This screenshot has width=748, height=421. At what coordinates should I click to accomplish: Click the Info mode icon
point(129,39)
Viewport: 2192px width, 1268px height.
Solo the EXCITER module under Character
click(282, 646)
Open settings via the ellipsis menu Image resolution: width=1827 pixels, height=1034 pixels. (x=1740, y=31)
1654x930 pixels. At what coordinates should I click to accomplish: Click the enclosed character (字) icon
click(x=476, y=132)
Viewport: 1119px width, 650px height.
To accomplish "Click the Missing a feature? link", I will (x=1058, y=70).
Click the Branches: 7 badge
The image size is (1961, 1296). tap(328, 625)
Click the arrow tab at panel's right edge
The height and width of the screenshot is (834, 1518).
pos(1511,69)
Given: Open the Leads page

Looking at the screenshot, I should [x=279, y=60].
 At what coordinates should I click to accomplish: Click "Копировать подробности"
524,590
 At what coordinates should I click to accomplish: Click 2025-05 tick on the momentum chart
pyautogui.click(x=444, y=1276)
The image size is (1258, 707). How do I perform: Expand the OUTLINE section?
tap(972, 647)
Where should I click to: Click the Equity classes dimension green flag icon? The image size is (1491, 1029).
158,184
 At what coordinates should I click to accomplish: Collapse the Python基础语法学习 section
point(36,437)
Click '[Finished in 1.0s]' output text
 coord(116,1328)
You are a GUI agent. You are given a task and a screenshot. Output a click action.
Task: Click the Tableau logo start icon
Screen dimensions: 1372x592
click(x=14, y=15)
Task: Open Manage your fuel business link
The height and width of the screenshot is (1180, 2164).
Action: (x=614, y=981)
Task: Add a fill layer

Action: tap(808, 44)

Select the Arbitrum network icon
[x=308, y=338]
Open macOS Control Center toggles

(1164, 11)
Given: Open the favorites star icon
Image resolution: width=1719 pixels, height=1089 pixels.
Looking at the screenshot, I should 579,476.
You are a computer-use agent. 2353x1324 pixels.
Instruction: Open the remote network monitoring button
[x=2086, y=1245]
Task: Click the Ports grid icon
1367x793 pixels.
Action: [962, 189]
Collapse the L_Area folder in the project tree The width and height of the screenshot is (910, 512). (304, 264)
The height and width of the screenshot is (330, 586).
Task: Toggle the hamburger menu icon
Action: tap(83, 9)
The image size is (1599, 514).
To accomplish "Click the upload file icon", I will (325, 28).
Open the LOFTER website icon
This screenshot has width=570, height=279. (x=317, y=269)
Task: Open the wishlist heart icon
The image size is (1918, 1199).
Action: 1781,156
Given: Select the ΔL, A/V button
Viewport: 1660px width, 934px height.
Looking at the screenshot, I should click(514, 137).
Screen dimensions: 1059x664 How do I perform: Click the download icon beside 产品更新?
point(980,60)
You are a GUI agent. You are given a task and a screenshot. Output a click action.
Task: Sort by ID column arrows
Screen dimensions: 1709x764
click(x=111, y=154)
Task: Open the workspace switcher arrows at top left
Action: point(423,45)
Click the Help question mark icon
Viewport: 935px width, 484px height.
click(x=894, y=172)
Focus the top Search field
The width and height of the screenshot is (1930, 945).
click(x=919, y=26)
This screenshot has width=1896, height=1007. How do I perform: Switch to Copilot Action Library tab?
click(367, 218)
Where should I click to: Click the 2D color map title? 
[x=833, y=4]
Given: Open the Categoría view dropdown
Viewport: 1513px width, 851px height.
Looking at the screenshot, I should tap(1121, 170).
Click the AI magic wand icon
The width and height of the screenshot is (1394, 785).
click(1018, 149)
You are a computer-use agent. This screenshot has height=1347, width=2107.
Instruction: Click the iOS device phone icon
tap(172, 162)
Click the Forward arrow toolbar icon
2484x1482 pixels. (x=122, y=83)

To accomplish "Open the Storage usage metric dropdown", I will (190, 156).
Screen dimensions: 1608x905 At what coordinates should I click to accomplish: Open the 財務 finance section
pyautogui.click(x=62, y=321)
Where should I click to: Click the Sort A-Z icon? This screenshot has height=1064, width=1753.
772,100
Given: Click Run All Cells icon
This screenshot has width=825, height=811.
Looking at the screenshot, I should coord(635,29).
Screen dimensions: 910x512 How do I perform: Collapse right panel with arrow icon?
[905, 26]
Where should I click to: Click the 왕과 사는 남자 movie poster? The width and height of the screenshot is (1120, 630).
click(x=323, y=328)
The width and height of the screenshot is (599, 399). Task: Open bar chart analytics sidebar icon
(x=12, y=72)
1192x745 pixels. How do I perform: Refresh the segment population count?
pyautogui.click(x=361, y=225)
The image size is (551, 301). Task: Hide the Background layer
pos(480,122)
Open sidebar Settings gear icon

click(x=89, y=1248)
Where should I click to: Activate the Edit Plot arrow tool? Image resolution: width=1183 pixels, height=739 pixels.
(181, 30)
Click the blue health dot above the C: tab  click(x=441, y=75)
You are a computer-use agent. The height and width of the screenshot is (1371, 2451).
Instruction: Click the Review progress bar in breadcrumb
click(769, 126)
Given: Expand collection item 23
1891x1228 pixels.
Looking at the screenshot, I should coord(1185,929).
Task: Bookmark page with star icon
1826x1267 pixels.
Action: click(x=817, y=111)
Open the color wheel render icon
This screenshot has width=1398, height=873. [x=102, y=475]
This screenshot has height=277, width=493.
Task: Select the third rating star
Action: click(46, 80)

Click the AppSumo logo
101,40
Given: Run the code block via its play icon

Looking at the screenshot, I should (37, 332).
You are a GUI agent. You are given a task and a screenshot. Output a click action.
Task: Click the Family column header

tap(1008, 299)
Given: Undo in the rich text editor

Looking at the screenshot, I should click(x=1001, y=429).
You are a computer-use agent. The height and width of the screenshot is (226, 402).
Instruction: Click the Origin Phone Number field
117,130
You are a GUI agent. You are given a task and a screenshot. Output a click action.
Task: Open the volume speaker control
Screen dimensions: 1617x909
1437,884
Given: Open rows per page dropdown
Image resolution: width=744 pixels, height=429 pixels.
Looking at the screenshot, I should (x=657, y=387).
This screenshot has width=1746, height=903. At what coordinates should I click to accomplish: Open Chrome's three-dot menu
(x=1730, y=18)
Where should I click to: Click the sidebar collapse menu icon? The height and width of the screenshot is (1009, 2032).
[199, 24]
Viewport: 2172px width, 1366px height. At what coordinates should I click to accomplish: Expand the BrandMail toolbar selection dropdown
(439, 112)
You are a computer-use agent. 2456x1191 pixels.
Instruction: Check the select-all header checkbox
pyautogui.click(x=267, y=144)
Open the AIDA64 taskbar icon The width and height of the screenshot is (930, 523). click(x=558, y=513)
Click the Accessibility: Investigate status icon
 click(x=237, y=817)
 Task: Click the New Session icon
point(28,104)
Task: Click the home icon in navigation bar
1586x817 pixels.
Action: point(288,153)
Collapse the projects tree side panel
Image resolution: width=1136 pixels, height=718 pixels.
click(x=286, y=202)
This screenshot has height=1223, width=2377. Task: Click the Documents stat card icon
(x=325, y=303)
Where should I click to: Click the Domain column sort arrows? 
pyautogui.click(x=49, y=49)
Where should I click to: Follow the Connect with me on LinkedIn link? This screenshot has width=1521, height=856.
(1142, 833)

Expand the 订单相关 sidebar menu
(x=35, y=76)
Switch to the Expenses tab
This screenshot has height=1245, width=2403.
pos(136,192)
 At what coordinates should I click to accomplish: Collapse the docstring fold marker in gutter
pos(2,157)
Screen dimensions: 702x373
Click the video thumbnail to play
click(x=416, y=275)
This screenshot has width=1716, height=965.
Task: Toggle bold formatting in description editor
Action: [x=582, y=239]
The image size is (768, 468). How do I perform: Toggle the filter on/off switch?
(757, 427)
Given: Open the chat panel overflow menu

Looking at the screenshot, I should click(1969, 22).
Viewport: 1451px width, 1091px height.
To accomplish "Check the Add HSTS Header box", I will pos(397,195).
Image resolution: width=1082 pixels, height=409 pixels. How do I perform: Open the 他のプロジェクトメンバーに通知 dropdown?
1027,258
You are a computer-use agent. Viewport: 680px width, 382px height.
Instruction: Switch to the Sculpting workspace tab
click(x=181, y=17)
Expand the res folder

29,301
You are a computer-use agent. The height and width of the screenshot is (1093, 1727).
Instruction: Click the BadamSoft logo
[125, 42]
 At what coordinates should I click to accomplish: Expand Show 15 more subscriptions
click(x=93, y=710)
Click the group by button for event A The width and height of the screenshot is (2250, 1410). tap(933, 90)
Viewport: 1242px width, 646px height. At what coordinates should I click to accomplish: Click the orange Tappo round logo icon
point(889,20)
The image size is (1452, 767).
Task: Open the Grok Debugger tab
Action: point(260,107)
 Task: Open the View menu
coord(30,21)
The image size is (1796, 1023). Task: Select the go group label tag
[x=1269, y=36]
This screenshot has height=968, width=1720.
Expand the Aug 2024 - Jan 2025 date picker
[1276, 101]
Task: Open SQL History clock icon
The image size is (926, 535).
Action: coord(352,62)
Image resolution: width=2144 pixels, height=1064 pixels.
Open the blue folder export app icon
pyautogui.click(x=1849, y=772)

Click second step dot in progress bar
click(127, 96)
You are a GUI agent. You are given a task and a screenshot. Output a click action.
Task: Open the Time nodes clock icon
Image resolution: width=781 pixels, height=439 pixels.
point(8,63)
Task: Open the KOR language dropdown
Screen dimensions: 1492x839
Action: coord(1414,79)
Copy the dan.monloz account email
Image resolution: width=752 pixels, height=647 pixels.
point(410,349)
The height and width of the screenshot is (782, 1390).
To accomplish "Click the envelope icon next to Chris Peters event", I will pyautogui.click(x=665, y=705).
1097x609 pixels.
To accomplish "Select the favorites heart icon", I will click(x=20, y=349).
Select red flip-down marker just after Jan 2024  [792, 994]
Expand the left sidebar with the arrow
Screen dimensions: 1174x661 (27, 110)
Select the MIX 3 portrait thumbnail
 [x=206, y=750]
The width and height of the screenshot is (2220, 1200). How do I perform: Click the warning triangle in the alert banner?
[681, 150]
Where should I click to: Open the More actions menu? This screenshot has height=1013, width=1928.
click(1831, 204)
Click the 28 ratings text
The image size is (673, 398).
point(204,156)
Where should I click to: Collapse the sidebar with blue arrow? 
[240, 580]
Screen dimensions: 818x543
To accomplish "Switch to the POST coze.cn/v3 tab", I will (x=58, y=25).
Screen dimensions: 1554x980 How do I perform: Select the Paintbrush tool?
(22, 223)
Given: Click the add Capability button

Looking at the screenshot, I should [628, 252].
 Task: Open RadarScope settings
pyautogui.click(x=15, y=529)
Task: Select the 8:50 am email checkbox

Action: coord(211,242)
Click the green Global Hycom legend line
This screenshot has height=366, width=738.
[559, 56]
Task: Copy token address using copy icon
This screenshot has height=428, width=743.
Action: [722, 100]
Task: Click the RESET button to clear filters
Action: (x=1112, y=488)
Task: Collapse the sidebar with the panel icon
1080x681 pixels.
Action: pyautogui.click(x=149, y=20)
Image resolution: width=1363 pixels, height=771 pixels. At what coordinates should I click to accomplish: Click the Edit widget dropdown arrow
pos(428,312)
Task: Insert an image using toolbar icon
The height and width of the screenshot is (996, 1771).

+--

Exercise —
Show each line in the data where the string "will" appears.

Result below —
To accomplish "Click the Missing a feature? link", I will (x=1058, y=70).
To accomplish "Click the upload file icon", I will (325, 28).
To accomplish "Open the Storage usage metric dropdown", I will (190, 156).
To accomplish "Check the Add HSTS Header box", I will pos(397,195).
To accomplish "Click the envelope icon next to Chris Peters event", I will pyautogui.click(x=665, y=705).
To accomplish "Select the favorites heart icon", I will click(x=20, y=349).
To accomplish "Switch to the POST coze.cn/v3 tab", I will (x=58, y=25).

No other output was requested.